Since 2012, the UO Veterans Oral History Project has provided a vehicle for compelling exchanges, like the one highlighted below, between a student interviewer and a U.S. Marine sniper who served in Iraq.
The program is the outgrowth of the Veterans Oral History class taught each winter term by Alex Dracobly, a senior instructor in the Department of History. He will lead the Quack Chats pub talk at 6 p.m. Wednesday in the Erb Memorial Union’s Falling Sky Pizzeria.
Dracobly, who is not himself a veteran, said the project offers veterans the opportunity to talk about why they joined the military, what their service was like, what it means to them to have served and other issues. Listening to their responses, he said, has opened his eyes and the eyes of many others to a world that many Americans find easy to ignore. Here’s a sample exchange:
QUESTION: Do you think that your actions made a substantial difference?
ANSWER: I don’t know. I know that there are some evil people from this world who are no longer here, doing what they do, because of me, and I’m very okay with that. I’m actually proud of that. So, yeah, I think I did some good. Sometimes you have to do some bad to do some good though. But, yeah, I think I did some good all in all.
“There are entire swaths of our society who don’t know anyone who serves in the military and don’t really think about serving,” Dracobly said. “This is a way to bridge that distance between what some veterans call ‘the one percent who serve and the rest of society that doesn’t.’”
Dracobly hopes to further bridge the divide by sharing some of the interviews he and his students have collected. This week’s Quack Chats will be “a listening party.” It will include a discussion of veterans and military service and feature selected audio excerpts from the interviews. Two UO student veterans, Jennifer Esparza and Daniel Kelly, both Marines who served in Iraq, will share their experiences.
“The project is without an agenda,” Dracobly said. “The idea is to offer veterans a platform that enables them to talk about their service in any way that they like.”

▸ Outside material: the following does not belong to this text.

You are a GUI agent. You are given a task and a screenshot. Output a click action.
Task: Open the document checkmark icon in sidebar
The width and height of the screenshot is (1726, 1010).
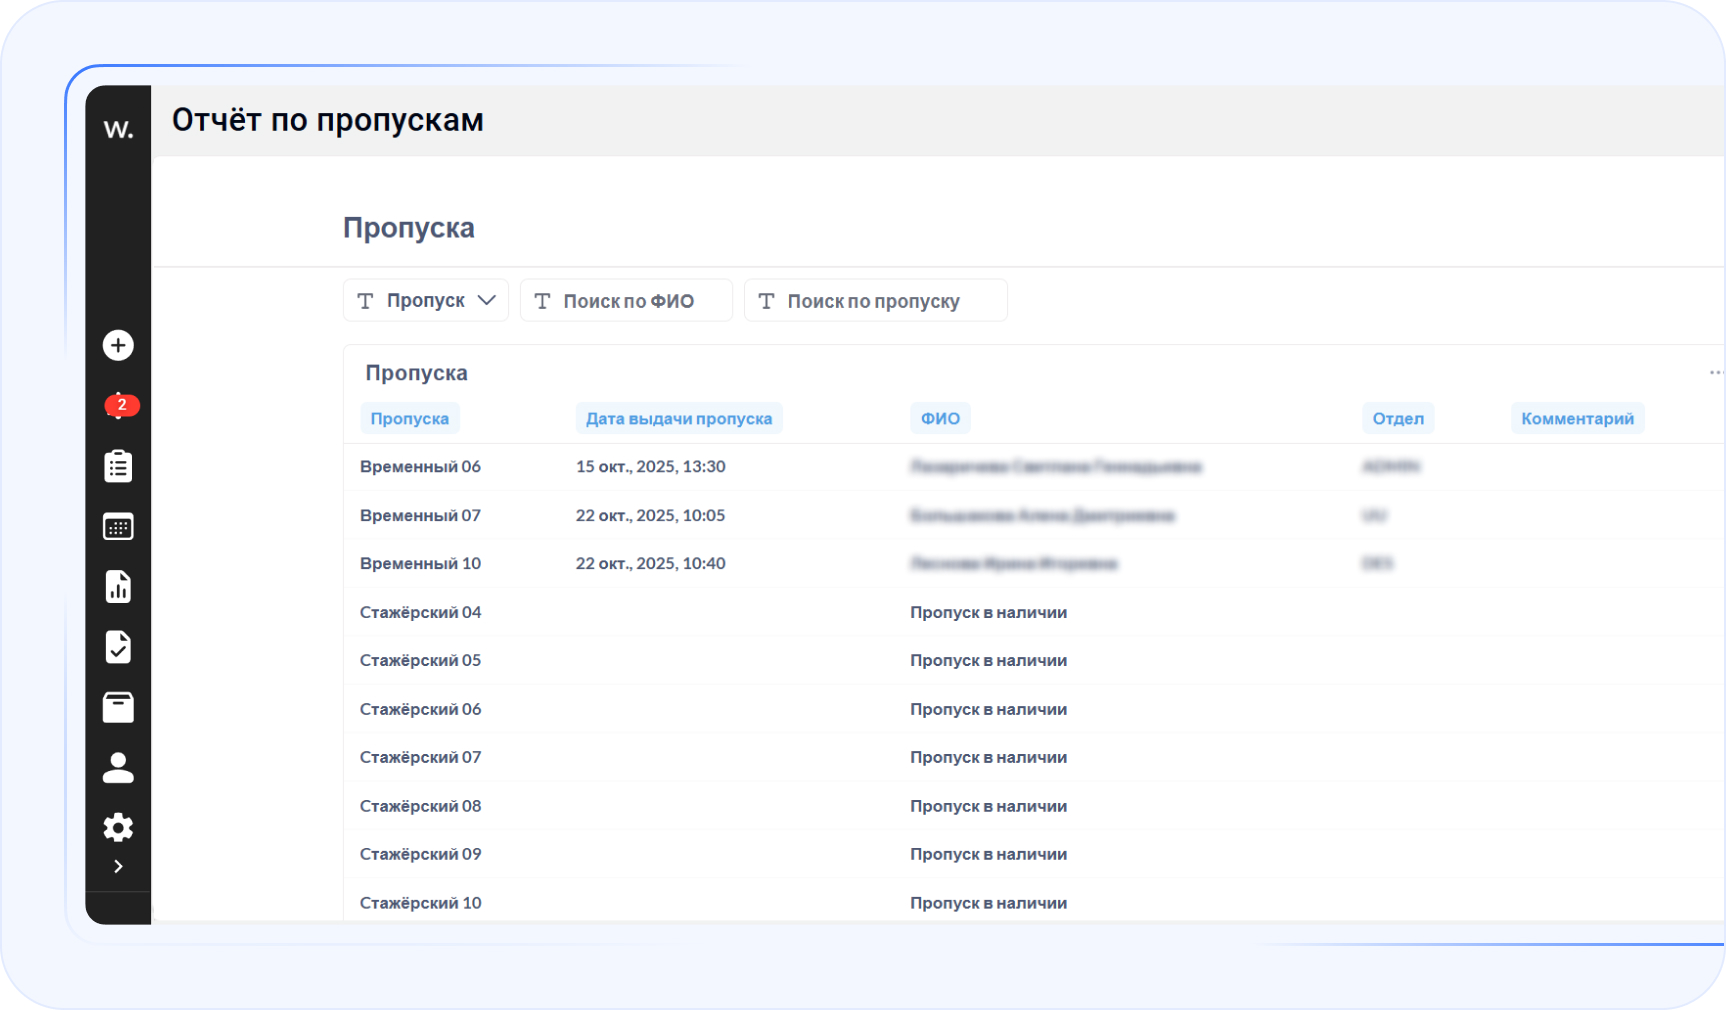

Dracobly describes the Veterans Oral History Project as a research and educational initiative that serves as a teaching tool for students, as well as a means of documenting veterans’ stories and commemorating them for their service. Dracobly’s class serves as the platform for the project, providing students with the impetus to interview veterans, transcribe the interviews and transfer the finished products into the Special Collections in Knight Library, which makes them available to the public via the project’s portal website.
Students have interviewed more than 120 veterans, including those who have served in combat zones and those who never went into battle. They’ve captured stories from UO students, veterans of wars in Iraq and Afghanistan, a member of a renowned military jazz band and even a Portland woman who was part of a little-known squad of female Marines in World War II.
Dracobly said he hopes that attendees of the pub talk will walk away with a greater understanding of veterans, and the range of experiences their stories represent. The veteran population is diverse, he said, but common themes emerge in listening to their stories.
“Something what’s really striking is that virtually all of the veterans we interview say that they would do it again, even the ones who hated it,” Dracobly said. “Often they will talk about how it improved them or disciplined them or made them grow up. They talk about how it made them who they are.”
Quack Chats is part of a public-outreach initiative led by University Communications. Pub talks featuring UO faculty members are held on the second and fourth Wednesdays each month.